Iranian President Pezeshkian backs diplomacy as Iran-U.S. talks remain stalled
Iranian President Masoud Pezeshkian speaks during the 47th anniversary of the Islamic Revolution in Tehran, Iran, 111 February, 2026.
Reuters

Iranian President Masoud Pezeshkian has backed diplomacy as a “rational choice” to protect national interests while maintaining Iran’s military posture following the Israeli-U.S. war on Iran.

“He said the most rational and nationally beneficial course of action for Iran is to complete the battlefield victory of the Armed Forces through diplomacy and to secure the Iranian people’s rights from a position of dignity and strength,” the President’s Office reported.
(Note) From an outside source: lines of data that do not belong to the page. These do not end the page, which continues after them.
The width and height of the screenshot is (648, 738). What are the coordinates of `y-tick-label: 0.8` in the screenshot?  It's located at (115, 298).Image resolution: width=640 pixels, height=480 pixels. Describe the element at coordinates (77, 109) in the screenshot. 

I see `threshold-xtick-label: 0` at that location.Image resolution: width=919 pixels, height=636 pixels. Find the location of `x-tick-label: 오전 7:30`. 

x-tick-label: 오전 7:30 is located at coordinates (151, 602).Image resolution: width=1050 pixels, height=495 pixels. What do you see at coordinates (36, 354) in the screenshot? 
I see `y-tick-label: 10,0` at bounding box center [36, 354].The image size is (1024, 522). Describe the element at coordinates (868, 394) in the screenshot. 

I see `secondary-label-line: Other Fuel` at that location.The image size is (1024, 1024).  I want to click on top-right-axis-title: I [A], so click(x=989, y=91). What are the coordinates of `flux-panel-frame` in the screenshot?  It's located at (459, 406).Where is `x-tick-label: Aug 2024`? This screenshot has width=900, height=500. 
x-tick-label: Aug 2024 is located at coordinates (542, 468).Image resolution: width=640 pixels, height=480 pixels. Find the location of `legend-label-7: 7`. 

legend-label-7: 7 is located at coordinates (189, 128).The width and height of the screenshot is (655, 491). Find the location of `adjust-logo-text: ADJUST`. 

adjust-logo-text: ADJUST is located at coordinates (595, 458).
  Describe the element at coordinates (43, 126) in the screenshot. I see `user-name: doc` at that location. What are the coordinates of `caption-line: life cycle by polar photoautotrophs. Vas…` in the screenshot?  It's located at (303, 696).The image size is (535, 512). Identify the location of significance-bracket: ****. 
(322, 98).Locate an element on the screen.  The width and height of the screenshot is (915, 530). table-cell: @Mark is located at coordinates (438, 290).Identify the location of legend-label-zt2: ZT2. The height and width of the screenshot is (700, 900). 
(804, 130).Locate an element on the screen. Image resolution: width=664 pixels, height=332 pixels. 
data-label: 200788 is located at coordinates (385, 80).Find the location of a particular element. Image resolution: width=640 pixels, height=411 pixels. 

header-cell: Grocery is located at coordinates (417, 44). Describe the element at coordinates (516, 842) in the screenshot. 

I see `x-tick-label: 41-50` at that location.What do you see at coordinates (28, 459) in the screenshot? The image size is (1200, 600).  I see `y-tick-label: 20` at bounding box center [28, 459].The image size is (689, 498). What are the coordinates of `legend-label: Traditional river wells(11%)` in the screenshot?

Amid stalled talks with the U.S., Pezeshkian said Iran faced three options: “Enter negotiations with dignity and national interest, remain in a state of neither war nor peace, or continue confrontation.”

“The rational choice,” the Iranian chief executive added during a meeting on Monday, “is diplomacy from a position of strength, while maintaining mistrust toward the U.S. and remaining committed to national interests.”

Nuclear programme remains sticking point

Following exchanges of proposals and counterproposals between Tehran and Washington via Islamabad, Iran’s insistence on excluding its civilian nuclear programme from negotiations appears to have become a stumbling block to resuming an agreement aimed at halting the war.

Meanwhile, the spokesman for Parliament’s National Security and Foreign Policy Commission, Ebrahim Rezaei, said the head of the Atomic Energy Organization of Iran (AEOI), Mohammad Eslami, had stressed that “enrichment is non-negotiable and nuclear assets are protected.”

Iran's Foreign Minster Araghchi and Saudi Arabia's Foreign Minister held a phone call on 11 May for the second time in 24 hours. Photo in Saint Petersburg, Russia, 27 April, 2026.
Reuters

Speaking to reporters following a meeting with the AEOI chief, the MP quoted him as saying: “The issue of nuclear technology is not on the agenda of the negotiations.

“The nuclear industry will continue powerfully, and we will protect nuclear achievements.”

Regional diplomacy and Strait of Hormuz tensions

While Iran and the U.S. appear to be moving away from an interim deal to end the war, Foreign Minister Abbas Araqchi and Saudi Foreign Minister Faisal bin Farhan held a phone call on Monday for the second time in 24 hours.

According to a Foreign Ministry statement, “They consulted on the latest developments related to the ongoing diplomatic process between Iran and the United States, mediated by Pakistan.”

In another sign of growing strain, Deputy Foreign Minister for Legal Affairs Kazem Gharibabadi, in a post on X on Monday, condemned the U.S. draft UN Security Council resolution on the Strait of Hormuz as a bid “doomed to failure”.

He said the joint draft resolution had been tabled to “turn the backlashes of a military aggression and illegal blockade into a case against a country that has been the target of threats, pressure, and attacks”.

“Any text that attempts to formulate the situation in the Strait of Hormuz without mentioning aggression, blockade, threat of force, and Iran’s legitimate rights to defend its security and vital interests will be incomplete, biased, political, and doomed to failure,” he added.